Depuis trois ans, les populations de Ndengler ne cessent de dénoncer « l’accaparement de leurs terres » par le promoteur Babacar Ngom. Plusieurs médiations menées n’ont pu aboutir à un terrain d’entente. Mais Babacar Ngom peut se contenter du soutien des populations de Djilakh qui se sont mobilisées pour en découdre avec leurs « frères ennemis » de Ndengler. « Ces terres appartiennent à Djilakh, pas à Ndengler. Djilakh fait quatre fois Ndengler. Nous sommes tous des parents. Le problème, c’est qu’il y a un homme qui veut nous diviser en prétendant soutenir Ndengler alors qu’il ne pense qu’à ses propres intérêts. L’autorité administrative elle-même sait que ces terres sont celles de Djilakh. Nous sommes décidés à les défendre, quitte à y laisser nos vies », prévient Djibril Diouf au cours d’un point de presse.

Le chef de village, Malick Ndiaye, embouche la même trompette : « Ndengler nous accuse d’avoir cédé ses terres à Babacar Ngom. En tant que chef de ce village, je ne saurais accepter de telles accusations. Ces terres sont celles de Djilakh.

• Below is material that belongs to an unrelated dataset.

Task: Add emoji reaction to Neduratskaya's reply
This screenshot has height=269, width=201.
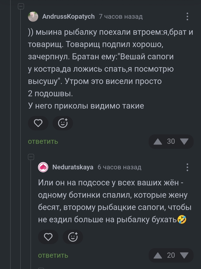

C’est avec notre accord que le promoteur les a acquises par délibération du Conseil rural de Sindia en 2012. Et quand la Sedima, en 2013, a aménagé l’espace, nos voisins de Ndengler, sans autorisation de la Sedima, sont venus y cultiver. » Malick Ndiaye d’ajouter : « C’est Babacar Ngom qui a fait preuve de tolérance et a décidé de les laisser continuer leurs activités. Et en 2019, ils sont sortis pour réclamer ces terres qui ne leur appartient pas. »

C’est en 2015 que le patron de la Sedima a obtenu par décret présidentiel 205-548 du 23 avril 2015 un titre foncier sur 300 ha désaffectées à Djilakh. Ce décret fait suite à la délibération du Conseil rural de Sindia du 4 décembre 2012 lui octroyant ces terres avec l’accord préalable des populations de Djilakh. Seulement, en 2019, quand Babacar Ngom a voulu commencer à réaliser son projet d’agrobusiness, les populations de Ndengler sont sortis pour s’y opposer. « Il cherche des terres pour nourrir de la volaille, nous on cultive pour nourrir des humains », s’était écrié Gora Dione, un habitant de Ndengler.